Brief:
In the data below, the answer is the run of lines from the line containing "趣味に関するモヤモヤ (57, 578)" through the line containing "2026年8月 (37, 864)", both included; print it exactly and nothing else.

———

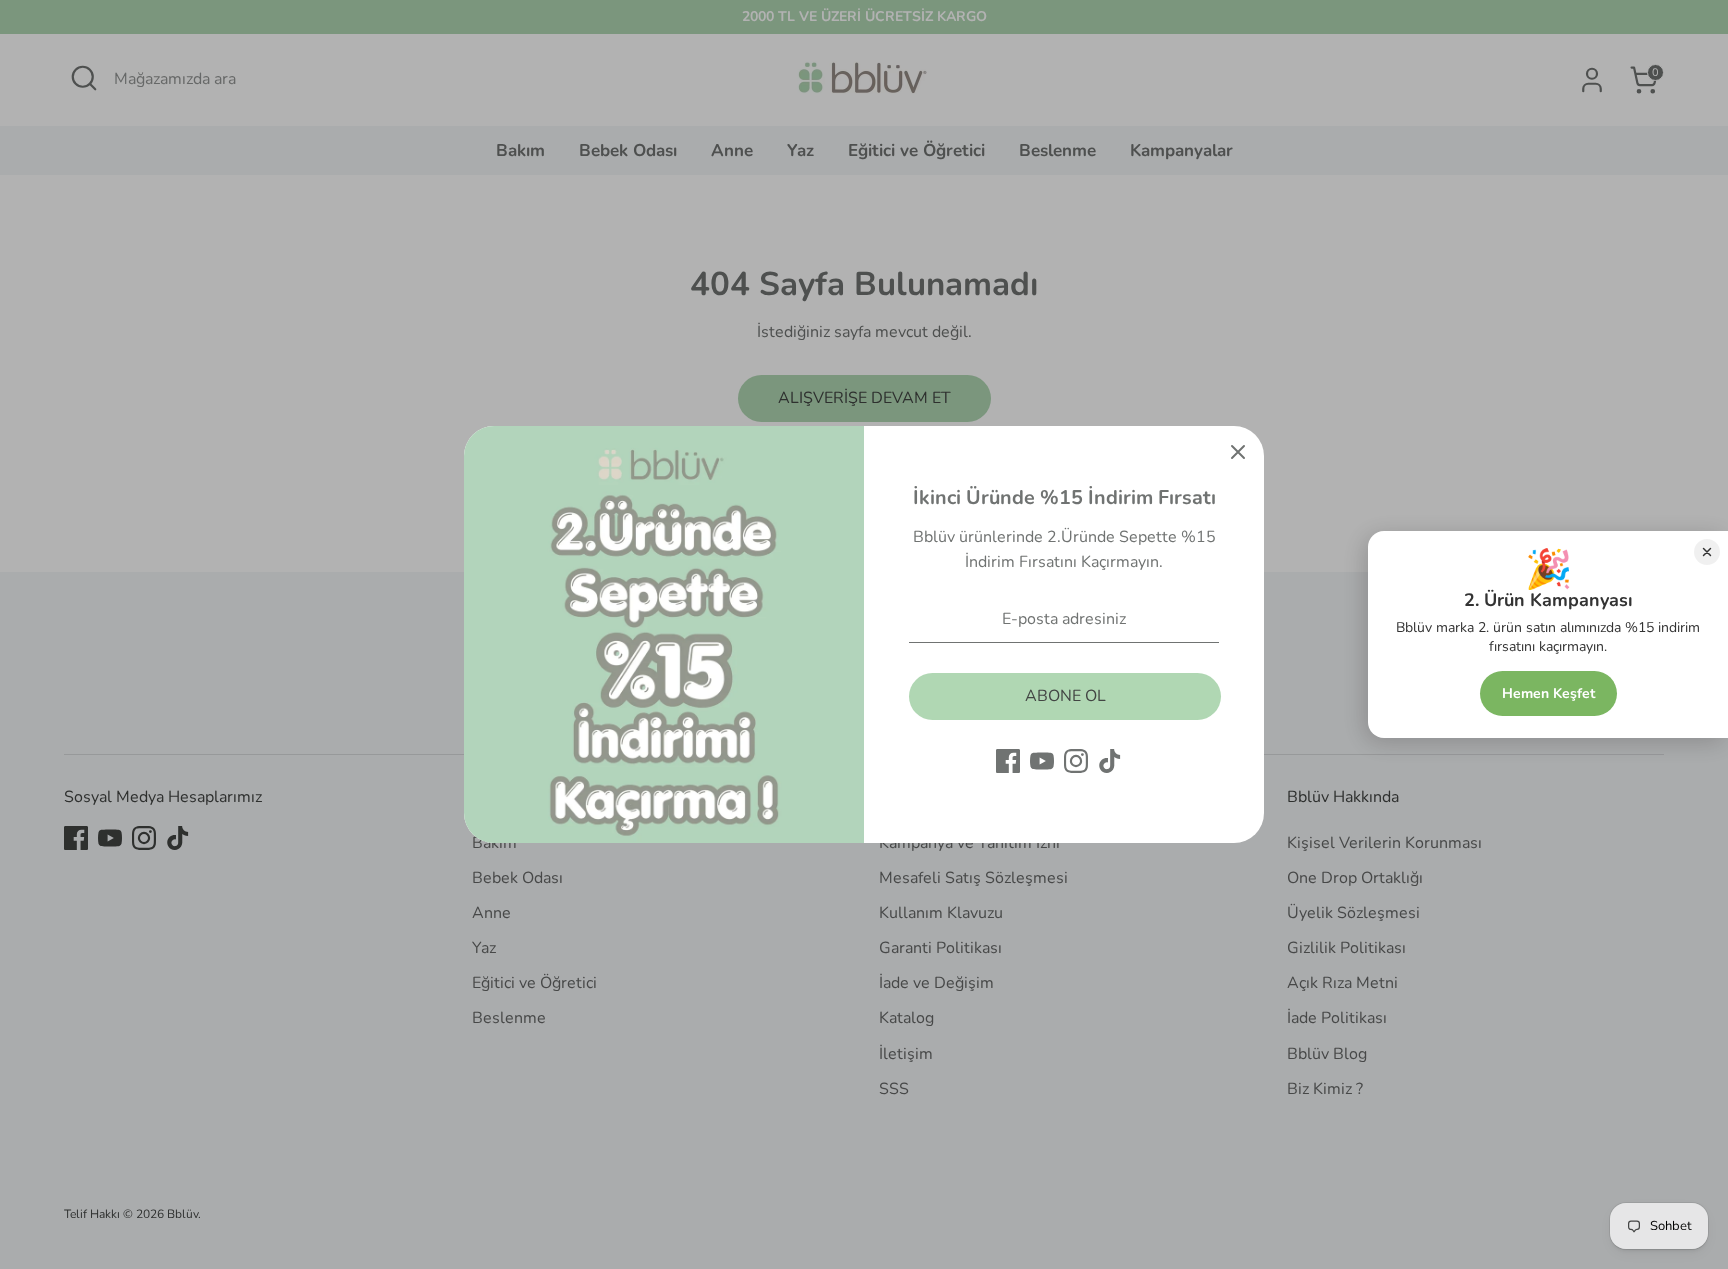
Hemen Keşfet (1548, 693)
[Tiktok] (1110, 761)
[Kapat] (1238, 452)
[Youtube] (1042, 761)
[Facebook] (1008, 761)
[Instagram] (1076, 761)
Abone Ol (1065, 696)
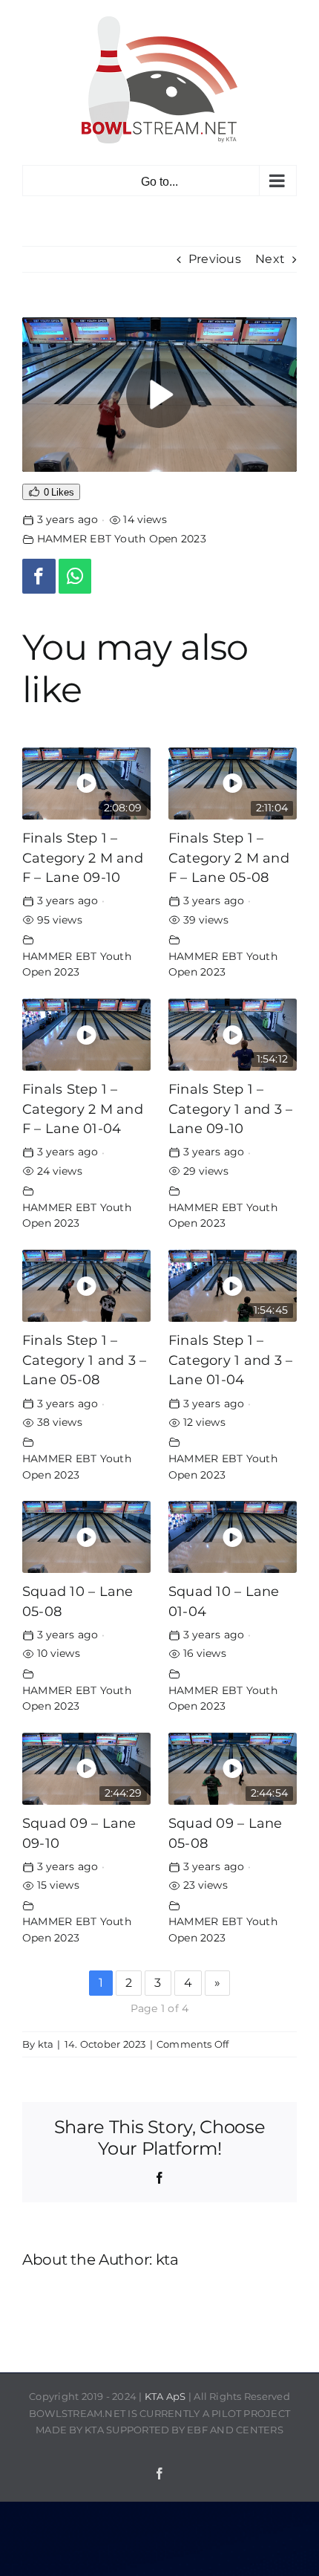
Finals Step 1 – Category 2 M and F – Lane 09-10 (82, 857)
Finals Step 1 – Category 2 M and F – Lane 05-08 (228, 857)
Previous (214, 259)
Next (270, 259)
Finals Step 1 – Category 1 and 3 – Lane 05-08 (84, 1359)
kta (46, 2044)
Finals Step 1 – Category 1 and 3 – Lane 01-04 (230, 1359)
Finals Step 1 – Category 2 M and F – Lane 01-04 (82, 1108)
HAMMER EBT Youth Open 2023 (121, 538)
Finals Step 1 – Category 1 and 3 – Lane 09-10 (230, 1108)
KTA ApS (165, 2396)
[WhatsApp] (75, 576)
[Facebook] (39, 576)
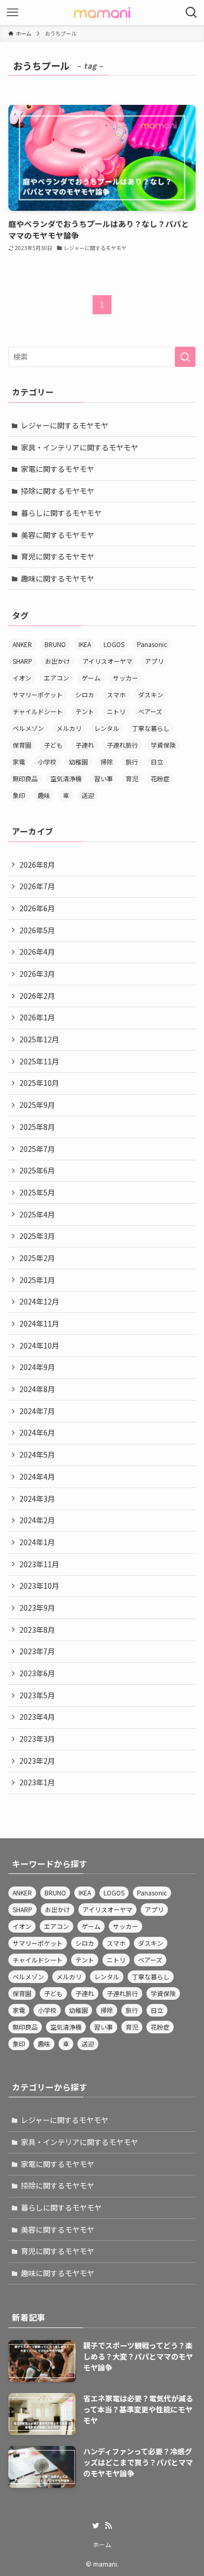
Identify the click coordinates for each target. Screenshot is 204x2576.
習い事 (103, 778)
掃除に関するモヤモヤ (57, 491)
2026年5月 (37, 930)
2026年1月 (37, 1017)
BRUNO (55, 644)
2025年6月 (37, 1170)
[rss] (108, 2525)
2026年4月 (37, 951)
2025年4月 (37, 1214)
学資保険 (163, 744)
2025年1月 (37, 1280)
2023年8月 (37, 1629)
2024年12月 (39, 1301)
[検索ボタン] (191, 12)
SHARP (22, 660)
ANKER (22, 644)
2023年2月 (37, 1760)
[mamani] (102, 12)
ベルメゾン (28, 728)
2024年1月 (37, 1542)
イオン (22, 677)
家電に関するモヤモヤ (57, 469)
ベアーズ (150, 711)
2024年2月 (37, 1520)
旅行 (132, 761)
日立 (157, 761)
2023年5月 (37, 1695)
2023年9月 (37, 1607)
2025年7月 (37, 1149)
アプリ (154, 660)
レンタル (106, 728)
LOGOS (114, 644)
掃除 (106, 761)
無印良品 (25, 778)
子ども (53, 744)
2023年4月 (37, 1716)
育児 (132, 778)
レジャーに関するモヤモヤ (64, 425)
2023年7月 (37, 1651)
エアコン (56, 677)
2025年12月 (39, 1039)
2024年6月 (37, 1432)
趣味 (44, 795)
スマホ (116, 694)
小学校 (47, 761)
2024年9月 (37, 1367)
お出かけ (57, 660)
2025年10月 (39, 1082)
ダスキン (150, 694)
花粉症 (160, 778)
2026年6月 (37, 908)
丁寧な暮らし (150, 728)
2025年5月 (37, 1192)
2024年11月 (39, 1323)
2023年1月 (37, 1782)
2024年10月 (39, 1345)
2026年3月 (37, 973)
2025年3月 (37, 1236)
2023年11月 (39, 1564)
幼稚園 (78, 761)
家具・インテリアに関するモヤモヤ (79, 447)
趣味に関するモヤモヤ (57, 578)
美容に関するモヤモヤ (57, 535)
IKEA (84, 644)
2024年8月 (37, 1389)
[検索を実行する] (185, 357)
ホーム (102, 2544)
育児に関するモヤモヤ (57, 556)
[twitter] (95, 2525)
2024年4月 (37, 1476)
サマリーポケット (38, 694)
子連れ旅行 (122, 744)
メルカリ (69, 728)
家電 (19, 761)
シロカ (84, 694)
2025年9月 (37, 1105)
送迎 (88, 795)
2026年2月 (37, 995)
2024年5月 (37, 1454)
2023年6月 (37, 1673)
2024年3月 (37, 1498)
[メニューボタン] (12, 12)
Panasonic (152, 644)
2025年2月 (37, 1258)
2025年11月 (39, 1061)
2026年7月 (37, 886)
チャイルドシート (38, 711)
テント (84, 711)
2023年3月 (37, 1738)
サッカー (125, 677)
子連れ (84, 744)
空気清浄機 (66, 778)
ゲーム (91, 677)
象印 (19, 795)
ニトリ (116, 711)
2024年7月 (37, 1411)
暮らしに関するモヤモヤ (61, 513)
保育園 (22, 744)
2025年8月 (37, 1127)
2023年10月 (39, 1585)
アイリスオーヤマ (107, 660)
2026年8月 (37, 864)
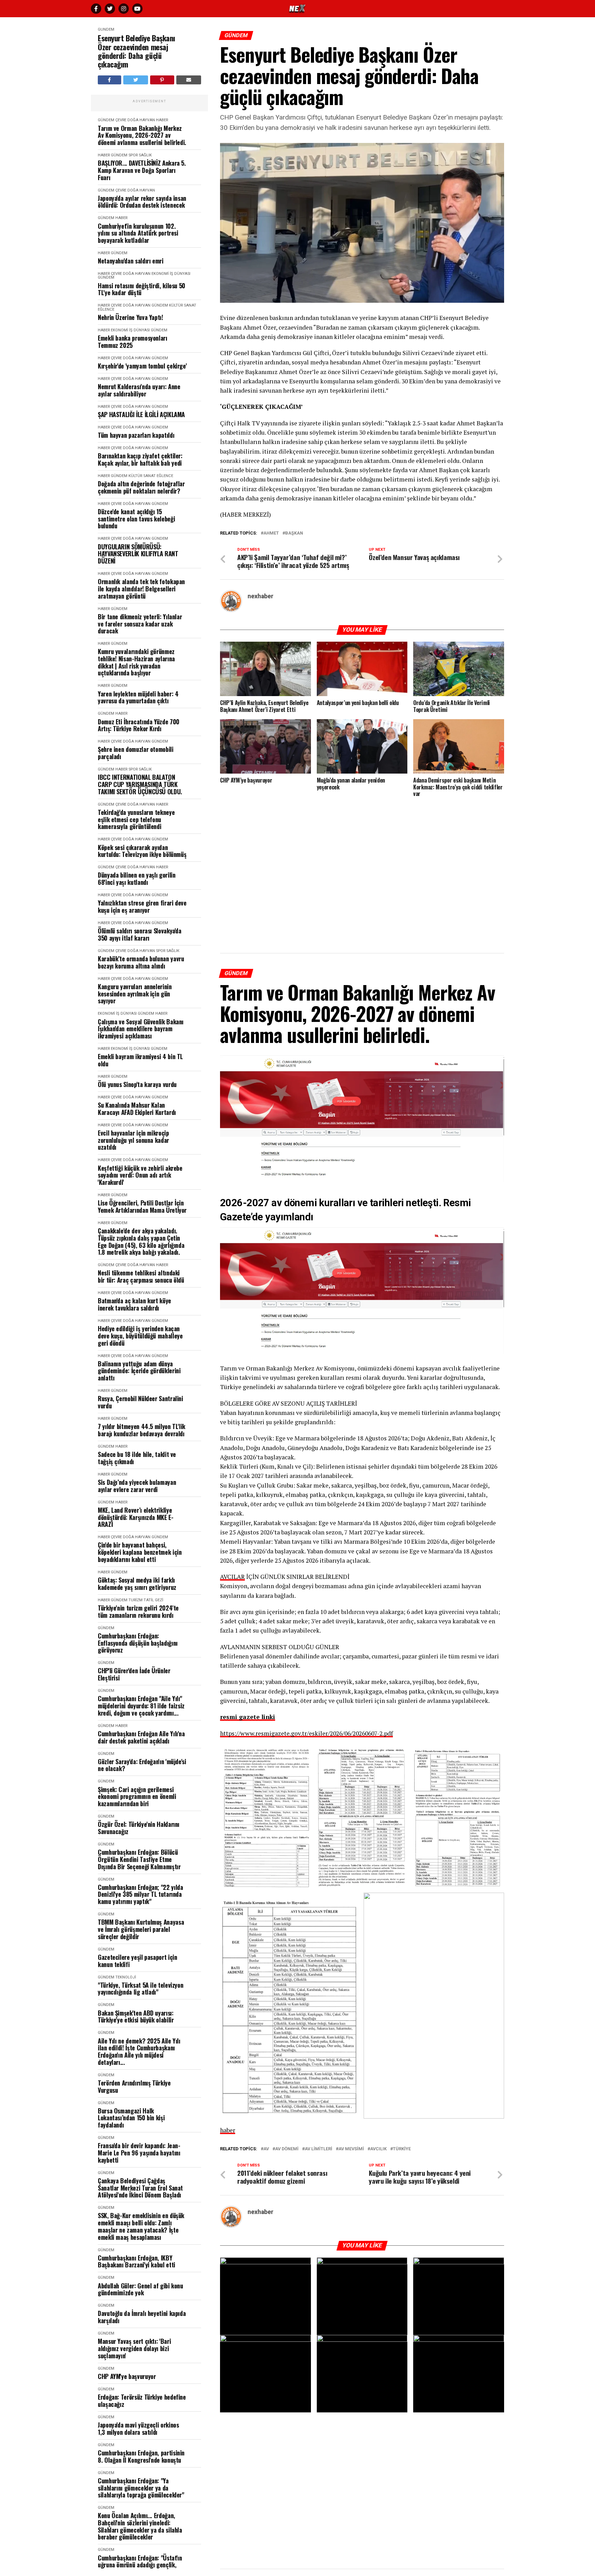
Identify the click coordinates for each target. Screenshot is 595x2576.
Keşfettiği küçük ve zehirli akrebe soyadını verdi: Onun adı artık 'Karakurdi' (140, 1175)
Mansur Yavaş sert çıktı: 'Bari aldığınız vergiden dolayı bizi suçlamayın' (134, 2348)
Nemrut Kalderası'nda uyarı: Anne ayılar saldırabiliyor (139, 390)
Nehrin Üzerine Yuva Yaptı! (130, 317)
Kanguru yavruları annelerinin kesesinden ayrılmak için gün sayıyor (135, 993)
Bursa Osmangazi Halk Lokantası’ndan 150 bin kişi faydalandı (131, 2118)
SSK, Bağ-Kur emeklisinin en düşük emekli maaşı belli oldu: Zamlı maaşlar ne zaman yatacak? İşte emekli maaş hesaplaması (141, 2226)
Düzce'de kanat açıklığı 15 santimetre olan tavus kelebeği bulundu (136, 518)
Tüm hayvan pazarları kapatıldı (136, 435)
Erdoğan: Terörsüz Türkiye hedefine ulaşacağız (142, 2400)
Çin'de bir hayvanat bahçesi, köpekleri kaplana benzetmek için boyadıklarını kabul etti (139, 1552)
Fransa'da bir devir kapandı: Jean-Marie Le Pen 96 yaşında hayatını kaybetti (139, 2152)
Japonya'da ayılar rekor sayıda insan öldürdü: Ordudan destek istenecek (142, 202)
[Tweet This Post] (135, 79)
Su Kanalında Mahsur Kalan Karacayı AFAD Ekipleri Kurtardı (137, 1108)
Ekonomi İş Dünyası (171, 273)
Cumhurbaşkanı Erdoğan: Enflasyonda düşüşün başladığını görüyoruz (138, 1643)
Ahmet (271, 533)
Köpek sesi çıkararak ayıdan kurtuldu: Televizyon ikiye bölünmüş (142, 851)
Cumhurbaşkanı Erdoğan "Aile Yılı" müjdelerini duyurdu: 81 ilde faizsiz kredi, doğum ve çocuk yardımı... (141, 1705)
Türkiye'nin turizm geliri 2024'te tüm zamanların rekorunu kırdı (138, 1611)
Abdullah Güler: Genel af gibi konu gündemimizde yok (140, 2289)
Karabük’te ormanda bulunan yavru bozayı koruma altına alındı (141, 962)
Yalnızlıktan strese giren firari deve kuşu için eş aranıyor (142, 906)
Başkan (294, 533)
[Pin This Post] (162, 79)
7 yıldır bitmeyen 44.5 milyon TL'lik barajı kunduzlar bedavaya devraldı (141, 1430)
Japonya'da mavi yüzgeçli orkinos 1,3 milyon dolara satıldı (138, 2428)
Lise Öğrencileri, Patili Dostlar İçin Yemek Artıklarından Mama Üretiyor (142, 1206)
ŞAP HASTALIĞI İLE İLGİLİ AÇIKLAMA (141, 414)
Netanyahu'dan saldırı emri (131, 261)
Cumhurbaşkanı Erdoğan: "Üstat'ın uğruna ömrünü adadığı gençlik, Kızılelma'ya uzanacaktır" (140, 2565)
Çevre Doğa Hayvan (135, 120)
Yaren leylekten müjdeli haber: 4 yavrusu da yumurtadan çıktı (138, 697)
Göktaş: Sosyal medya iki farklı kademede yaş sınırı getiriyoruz (137, 1583)
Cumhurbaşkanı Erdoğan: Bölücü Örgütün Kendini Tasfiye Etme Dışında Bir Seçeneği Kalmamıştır (139, 1859)
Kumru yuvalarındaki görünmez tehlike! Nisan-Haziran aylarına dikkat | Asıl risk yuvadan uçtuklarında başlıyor (136, 662)
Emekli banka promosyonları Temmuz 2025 (132, 341)
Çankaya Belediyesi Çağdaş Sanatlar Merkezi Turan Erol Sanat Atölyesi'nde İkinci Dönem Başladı (140, 2188)
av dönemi (287, 2149)
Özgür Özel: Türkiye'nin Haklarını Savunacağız (138, 1828)
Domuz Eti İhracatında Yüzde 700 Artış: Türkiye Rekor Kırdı (138, 725)
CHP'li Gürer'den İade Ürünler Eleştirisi (134, 1674)
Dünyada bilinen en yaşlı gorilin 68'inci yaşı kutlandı (136, 878)
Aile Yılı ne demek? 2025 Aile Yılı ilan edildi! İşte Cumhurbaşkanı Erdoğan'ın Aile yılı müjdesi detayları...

———

Exercise result:
趣味に関するモヤモヤ (57, 578)
美容に関するモヤモヤ (57, 535)
IKEA (84, 644)
2024年8月 (37, 1389)
[検索を実行する] (185, 357)
ホーム (102, 2544)
育児に関するモヤモヤ (57, 556)
[twitter] (95, 2525)
2024年4月 (37, 1476)
サマリーポケット (38, 694)
子連れ旅行 (122, 744)
メルカリ (69, 728)
家電 (19, 761)
シロカ (84, 694)
2025年9月 (37, 1105)
送迎 (88, 795)
2026年2月 (37, 995)
2024年5月 (37, 1454)
2023年6月 (37, 1673)
2024年3月 (37, 1498)
[メニューボタン] (12, 12)
Panasonic (152, 644)
2025年2月 (37, 1258)
2025年11月 (39, 1061)
2026年7月 (37, 886)
チャイルドシート (38, 711)
テント (84, 711)
2023年3月 (37, 1738)
サッカー (125, 677)
子連れ (84, 744)
空気清浄機 (66, 778)
ゲーム (91, 677)
象印 (19, 795)
ニトリ (116, 711)
2024年7月 (37, 1411)
暮らしに関するモヤモヤ (61, 513)
保育園 (22, 744)
2025年8月 (37, 1127)
2023年10月 (39, 1585)
アイリスオーヤマ (107, 660)
2026年8月 (37, 864)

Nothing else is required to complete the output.